| WORK REQUIRED |
Duplicate the items between the line holding "Where should I click to: Select" and the line holding "Add guest 3", inclusive.

| EXERCISE MATERIALS |
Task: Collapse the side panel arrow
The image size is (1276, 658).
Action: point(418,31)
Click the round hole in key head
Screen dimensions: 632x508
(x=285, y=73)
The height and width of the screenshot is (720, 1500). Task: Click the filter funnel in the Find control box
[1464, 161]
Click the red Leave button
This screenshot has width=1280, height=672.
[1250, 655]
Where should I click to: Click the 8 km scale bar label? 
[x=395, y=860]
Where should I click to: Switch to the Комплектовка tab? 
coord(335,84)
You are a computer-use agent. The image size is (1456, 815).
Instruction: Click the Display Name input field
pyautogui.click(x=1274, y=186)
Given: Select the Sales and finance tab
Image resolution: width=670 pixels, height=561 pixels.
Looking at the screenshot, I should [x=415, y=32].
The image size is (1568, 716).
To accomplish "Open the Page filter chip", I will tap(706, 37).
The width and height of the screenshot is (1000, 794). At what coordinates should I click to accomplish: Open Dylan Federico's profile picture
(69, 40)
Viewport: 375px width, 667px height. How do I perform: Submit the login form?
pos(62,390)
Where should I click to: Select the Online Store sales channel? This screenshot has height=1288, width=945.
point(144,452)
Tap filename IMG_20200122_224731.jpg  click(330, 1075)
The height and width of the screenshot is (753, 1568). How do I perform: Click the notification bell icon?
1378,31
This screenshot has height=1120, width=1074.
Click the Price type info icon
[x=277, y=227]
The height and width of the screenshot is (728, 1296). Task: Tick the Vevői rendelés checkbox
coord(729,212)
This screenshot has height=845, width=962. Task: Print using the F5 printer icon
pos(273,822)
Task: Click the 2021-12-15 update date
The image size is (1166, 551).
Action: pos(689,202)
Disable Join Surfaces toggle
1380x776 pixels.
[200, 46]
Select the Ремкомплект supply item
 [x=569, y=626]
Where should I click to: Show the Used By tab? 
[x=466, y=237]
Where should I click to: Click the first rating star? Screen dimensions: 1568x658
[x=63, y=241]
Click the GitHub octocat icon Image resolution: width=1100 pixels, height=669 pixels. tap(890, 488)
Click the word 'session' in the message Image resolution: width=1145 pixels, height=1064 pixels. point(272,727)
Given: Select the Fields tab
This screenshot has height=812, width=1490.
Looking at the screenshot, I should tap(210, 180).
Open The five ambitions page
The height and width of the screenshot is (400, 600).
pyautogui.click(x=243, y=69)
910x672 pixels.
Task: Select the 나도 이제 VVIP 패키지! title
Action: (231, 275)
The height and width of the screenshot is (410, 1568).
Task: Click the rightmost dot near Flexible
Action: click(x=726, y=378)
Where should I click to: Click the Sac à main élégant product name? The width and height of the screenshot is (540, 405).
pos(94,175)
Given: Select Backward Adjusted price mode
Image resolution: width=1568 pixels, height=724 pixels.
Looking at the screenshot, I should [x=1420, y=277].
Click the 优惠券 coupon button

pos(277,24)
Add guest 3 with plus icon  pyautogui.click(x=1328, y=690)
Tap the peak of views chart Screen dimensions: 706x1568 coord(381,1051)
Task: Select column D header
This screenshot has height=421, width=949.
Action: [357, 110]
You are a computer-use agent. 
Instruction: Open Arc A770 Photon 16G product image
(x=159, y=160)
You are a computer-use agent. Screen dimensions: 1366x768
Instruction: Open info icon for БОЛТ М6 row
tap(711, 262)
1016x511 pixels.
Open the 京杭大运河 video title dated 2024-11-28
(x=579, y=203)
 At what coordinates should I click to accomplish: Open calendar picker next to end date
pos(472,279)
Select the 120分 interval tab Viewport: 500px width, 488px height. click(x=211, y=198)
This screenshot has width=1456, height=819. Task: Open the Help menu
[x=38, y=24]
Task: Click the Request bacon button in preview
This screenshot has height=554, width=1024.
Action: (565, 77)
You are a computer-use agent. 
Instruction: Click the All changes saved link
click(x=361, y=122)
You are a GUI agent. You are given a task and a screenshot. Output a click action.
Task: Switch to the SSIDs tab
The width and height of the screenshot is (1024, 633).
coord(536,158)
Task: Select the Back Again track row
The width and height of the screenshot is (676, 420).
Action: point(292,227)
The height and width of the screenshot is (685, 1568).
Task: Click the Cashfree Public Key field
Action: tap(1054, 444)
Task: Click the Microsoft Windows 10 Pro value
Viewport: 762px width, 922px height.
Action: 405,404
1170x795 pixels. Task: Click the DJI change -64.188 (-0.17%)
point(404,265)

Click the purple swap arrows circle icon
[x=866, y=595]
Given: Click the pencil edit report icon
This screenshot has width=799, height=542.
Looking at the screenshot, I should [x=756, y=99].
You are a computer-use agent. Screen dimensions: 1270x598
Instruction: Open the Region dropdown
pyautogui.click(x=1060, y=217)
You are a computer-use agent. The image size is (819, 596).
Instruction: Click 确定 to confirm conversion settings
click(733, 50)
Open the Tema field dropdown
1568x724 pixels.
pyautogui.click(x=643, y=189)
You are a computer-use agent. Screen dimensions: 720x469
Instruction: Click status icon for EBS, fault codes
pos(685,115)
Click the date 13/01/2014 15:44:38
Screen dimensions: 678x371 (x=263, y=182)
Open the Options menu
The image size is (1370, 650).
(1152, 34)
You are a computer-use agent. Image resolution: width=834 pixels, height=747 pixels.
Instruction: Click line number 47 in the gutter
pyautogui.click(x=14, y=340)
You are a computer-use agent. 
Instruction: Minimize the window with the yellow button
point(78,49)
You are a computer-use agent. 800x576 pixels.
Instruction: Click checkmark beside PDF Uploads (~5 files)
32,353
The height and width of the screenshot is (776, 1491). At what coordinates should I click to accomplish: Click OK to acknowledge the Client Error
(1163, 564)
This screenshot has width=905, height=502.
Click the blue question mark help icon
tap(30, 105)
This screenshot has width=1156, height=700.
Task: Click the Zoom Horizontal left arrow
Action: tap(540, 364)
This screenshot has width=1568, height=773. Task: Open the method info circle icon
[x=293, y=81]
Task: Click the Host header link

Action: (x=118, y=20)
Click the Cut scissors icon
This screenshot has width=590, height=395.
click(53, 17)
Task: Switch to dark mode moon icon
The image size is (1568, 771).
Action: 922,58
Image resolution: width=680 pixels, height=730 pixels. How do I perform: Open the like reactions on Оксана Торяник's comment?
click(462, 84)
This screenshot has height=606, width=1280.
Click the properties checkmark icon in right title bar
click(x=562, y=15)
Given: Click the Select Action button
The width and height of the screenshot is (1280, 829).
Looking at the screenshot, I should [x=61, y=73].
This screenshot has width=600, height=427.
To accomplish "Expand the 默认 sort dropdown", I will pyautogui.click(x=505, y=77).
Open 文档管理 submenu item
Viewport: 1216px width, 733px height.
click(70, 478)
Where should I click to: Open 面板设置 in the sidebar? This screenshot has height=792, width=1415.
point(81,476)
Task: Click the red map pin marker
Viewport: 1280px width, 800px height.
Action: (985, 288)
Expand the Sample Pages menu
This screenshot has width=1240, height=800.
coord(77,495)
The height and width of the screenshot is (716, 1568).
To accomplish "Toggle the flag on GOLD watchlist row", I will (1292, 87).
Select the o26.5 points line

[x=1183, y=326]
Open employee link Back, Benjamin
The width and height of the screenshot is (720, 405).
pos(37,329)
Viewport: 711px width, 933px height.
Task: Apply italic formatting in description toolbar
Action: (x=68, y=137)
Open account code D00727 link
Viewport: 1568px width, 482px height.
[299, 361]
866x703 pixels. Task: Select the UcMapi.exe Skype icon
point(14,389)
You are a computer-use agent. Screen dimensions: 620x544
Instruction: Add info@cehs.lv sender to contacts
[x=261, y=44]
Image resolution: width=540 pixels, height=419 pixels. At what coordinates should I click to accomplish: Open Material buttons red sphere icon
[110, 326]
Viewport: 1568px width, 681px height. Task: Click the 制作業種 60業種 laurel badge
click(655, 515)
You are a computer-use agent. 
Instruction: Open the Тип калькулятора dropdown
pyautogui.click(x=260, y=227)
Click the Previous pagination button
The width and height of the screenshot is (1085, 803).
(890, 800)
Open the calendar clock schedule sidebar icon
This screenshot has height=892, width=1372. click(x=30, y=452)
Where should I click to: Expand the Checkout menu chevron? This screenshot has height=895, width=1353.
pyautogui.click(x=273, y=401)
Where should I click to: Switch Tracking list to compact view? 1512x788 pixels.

| FINISHED ANSWER |
Where should I click to: Select the Online Store sales channel? This screenshot has height=1288, width=945.
point(144,452)
Tap filename IMG_20200122_224731.jpg  click(330, 1075)
The height and width of the screenshot is (753, 1568). How do I perform: Click the notification bell icon?
1378,31
This screenshot has height=1120, width=1074.
Click the Price type info icon
[x=277, y=227]
The height and width of the screenshot is (728, 1296). Task: Tick the Vevői rendelés checkbox
coord(729,212)
This screenshot has height=845, width=962. Task: Print using the F5 printer icon
pos(273,822)
Task: Click the 2021-12-15 update date
The image size is (1166, 551).
Action: pos(689,202)
Disable Join Surfaces toggle
1380x776 pixels.
[200, 46]
Select the Ремкомплект supply item
 [x=569, y=626]
Where should I click to: Show the Used By tab? 
[x=466, y=237]
Where should I click to: Click the first rating star? Screen dimensions: 1568x658
[x=63, y=241]
Click the GitHub octocat icon Image resolution: width=1100 pixels, height=669 pixels. tap(890, 488)
Click the word 'session' in the message Image resolution: width=1145 pixels, height=1064 pixels. point(272,727)
Given: Select the Fields tab
This screenshot has height=812, width=1490.
Looking at the screenshot, I should tap(210, 180).
Open The five ambitions page
The height and width of the screenshot is (400, 600).
pyautogui.click(x=243, y=69)
910x672 pixels.
Task: Select the 나도 이제 VVIP 패키지! title
Action: (231, 275)
The height and width of the screenshot is (410, 1568).
Task: Click the rightmost dot near Flexible
Action: click(x=726, y=378)
Where should I click to: Click the Sac à main élégant product name? The width and height of the screenshot is (540, 405).
pos(94,175)
Given: Select Backward Adjusted price mode
Image resolution: width=1568 pixels, height=724 pixels.
Looking at the screenshot, I should [x=1420, y=277].
Click the 优惠券 coupon button

pos(277,24)
Add guest 3 with plus icon  pyautogui.click(x=1328, y=690)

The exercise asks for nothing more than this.